Foxy swamp rat Desiree Thibodeau lives deep within the Louisiana Bayou, taking care of her younger sister and mute brother. Understand that the Thibodeau family are existing a couple of steps below the poverty line, as in minimal property ownership and no running water. I wouldn't be surprised if they had never seen a crisp dollar bill in all their life. So poor that Desiree spends her spare time poaching gator to feed her family. Keep in mind this film takes place during a time when hunting alligators had just recently been made illegal, so Desiree has no understanding of the crime that is being committed. For the most part the Local Authority doesn't really care, but it doesn't stop a couple of ignorant, young cops from harassing Desiree(mostly due to their rapey tendencies). After a wild goose chase via boats through the swamps, the young misogynists in uniform are able to catch up with our buck-skinned heroine, but things don't go as planned. Thankfully, Desiree's swampy cunning, and bag of poisonous snakes, are able to get of what could potentially be a deadly situation. Unfortunately, the sheriff's son isn't so good with the responsibility that comes from gun ownership, and instead of taking down his white-trash wonderwomen, he accidently damages his dad's boat and shoots his partner. Unable to take responsibility for his irresponsibility, Billy Boy heads back into town to let his dad, and the Bracken family, know but instead twisting the story around to place the blame on Desiree. These leads to the cops and Bracken's forming of a lynch mob, hellbent on the capture or death of our sweet, swampy princess. Desiree isn't found but her little sister and brother are. Though the original plan was supposed to be something of hostage situation, the younger men of the group can't get passed there rapey tendencies, which unfortunately leads to the violent death of Desiree's little sister. Thankfully her mute brother was able to escape. As with many of these cinematic sketches in souther culture, messin' with kin is the worst thing you can do. When Desiree learns of her sister's untimely demise, the sheriff and his posse better think again about who's bodies are actually going to be used for Gator Bait.

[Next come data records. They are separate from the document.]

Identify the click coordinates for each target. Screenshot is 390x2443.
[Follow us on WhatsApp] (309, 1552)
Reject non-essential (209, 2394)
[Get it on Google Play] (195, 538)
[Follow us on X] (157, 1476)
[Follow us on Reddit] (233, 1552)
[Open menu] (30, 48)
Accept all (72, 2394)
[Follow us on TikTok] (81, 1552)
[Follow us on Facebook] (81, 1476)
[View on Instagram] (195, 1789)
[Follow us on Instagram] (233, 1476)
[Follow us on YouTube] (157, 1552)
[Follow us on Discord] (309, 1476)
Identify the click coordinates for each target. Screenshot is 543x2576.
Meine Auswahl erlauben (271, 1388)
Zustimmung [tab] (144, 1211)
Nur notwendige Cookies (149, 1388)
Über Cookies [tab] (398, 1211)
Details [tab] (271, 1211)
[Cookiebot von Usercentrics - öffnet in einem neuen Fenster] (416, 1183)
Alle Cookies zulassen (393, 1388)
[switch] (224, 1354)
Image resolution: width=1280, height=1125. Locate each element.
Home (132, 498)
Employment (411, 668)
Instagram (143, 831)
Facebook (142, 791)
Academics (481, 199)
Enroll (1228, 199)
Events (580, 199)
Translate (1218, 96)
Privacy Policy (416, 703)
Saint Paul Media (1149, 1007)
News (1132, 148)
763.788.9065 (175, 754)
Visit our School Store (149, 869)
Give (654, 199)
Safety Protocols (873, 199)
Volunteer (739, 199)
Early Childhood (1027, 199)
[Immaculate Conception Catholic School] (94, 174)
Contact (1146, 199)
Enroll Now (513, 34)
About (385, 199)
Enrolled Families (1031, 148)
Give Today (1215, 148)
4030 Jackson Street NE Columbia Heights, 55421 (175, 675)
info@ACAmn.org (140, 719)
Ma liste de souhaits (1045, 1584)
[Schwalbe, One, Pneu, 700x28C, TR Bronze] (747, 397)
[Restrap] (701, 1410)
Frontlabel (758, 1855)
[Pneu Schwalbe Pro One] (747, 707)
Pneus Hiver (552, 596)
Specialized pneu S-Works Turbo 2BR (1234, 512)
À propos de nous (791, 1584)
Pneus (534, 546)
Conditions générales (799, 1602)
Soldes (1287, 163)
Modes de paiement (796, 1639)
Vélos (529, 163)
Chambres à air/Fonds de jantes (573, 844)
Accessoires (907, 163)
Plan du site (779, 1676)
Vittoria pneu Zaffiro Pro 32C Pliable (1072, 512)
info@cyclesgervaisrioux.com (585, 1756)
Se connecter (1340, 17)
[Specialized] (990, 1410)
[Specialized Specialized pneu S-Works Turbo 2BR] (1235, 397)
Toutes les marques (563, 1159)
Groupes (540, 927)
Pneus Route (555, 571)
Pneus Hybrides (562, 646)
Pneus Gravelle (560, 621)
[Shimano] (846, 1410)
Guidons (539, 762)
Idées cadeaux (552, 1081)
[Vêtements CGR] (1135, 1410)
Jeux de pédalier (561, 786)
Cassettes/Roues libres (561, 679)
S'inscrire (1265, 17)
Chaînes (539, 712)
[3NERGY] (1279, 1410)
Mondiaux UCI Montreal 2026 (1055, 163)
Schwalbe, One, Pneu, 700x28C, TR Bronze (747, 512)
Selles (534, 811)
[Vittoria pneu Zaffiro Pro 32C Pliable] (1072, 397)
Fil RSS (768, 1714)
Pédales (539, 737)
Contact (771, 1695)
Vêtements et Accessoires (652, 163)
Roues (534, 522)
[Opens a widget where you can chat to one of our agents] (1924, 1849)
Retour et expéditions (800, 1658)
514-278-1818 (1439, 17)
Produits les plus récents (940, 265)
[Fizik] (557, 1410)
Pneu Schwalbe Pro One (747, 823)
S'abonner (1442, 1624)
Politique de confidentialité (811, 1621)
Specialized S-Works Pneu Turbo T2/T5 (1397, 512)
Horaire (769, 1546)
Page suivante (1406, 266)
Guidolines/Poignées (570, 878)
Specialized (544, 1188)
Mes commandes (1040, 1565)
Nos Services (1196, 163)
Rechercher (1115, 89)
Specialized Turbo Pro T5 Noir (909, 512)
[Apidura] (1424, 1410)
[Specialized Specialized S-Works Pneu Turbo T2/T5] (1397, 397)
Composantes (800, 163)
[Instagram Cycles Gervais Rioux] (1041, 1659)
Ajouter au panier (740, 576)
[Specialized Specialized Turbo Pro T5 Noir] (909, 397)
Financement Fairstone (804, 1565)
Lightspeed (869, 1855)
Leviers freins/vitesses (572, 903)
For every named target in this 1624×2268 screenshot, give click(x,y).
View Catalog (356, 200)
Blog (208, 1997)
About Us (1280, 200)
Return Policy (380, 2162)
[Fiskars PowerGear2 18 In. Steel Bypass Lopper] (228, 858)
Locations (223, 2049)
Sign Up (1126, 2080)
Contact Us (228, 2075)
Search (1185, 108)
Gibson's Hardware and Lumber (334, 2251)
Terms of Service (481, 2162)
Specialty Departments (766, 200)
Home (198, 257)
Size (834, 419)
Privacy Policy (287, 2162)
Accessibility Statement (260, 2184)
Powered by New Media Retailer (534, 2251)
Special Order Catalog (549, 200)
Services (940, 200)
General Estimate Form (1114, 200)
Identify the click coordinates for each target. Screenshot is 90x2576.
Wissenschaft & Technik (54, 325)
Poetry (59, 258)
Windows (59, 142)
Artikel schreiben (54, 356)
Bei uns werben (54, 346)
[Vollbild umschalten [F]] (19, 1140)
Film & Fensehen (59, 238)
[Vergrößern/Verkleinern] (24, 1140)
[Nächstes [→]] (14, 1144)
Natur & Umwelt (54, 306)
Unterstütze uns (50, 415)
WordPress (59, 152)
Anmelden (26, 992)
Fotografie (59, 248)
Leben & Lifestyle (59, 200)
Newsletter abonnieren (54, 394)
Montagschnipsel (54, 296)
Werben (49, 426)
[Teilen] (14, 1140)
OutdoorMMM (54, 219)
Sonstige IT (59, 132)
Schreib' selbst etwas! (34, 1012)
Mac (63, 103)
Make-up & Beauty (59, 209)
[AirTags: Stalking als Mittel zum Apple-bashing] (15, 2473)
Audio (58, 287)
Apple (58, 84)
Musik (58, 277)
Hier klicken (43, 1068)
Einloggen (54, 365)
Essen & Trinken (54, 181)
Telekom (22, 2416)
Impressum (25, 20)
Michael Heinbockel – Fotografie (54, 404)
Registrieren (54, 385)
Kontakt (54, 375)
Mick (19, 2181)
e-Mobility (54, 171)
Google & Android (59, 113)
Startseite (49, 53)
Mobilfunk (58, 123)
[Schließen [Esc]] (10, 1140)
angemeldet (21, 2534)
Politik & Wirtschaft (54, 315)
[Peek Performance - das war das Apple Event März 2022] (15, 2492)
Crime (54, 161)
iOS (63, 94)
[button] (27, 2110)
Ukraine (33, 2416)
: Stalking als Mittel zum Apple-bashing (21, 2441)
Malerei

I actually felt that Gator Bait was more tame than I expected. Usually the exploitation movies of this era are chock full of nudity and violence to make up for the lack of a properly written storyline and poor dialogue. With Gator Bait the expected amount of nudity wasn't present, which is only a slight disappointment. The violence was there, but I think the most of the sexuality consisted of a couple boob shots and rape-like behavior. If you are interested in seeing a film that follows by the typical 70's exploitation standards, Gator Bait will possibly disappoint you. Even though the lead actress is a former playmate, she isn't playing an overly sexual character. With that being said, there were other elements to the film that I enjoyed like the filming location. I've lived in Florida before, and know for a fact that the swamp is no person's ideal location for a film shoot, especially for something so low budget. So not only did I feel for the production team, I also felt they did a really good job of capturing the beauty of the natural shooting location. I'm assuming that as expansive as they made they filming location appear, it was probably shot in a 10 acre area, because this is what usually happens. I was also a fan of the soundtrack, at least country music portion of it. I'm assuming the score was original, but I could be wrong due to my unfamiliarity. Shit happens.
If you aren't an exploitation snob, and don't my taking the 90 minutes out to watch a bad movie that's really fun, Gator Bait is good watch. It borders closer to the PG-13 side of exploitation, but it hardly ever get's boring.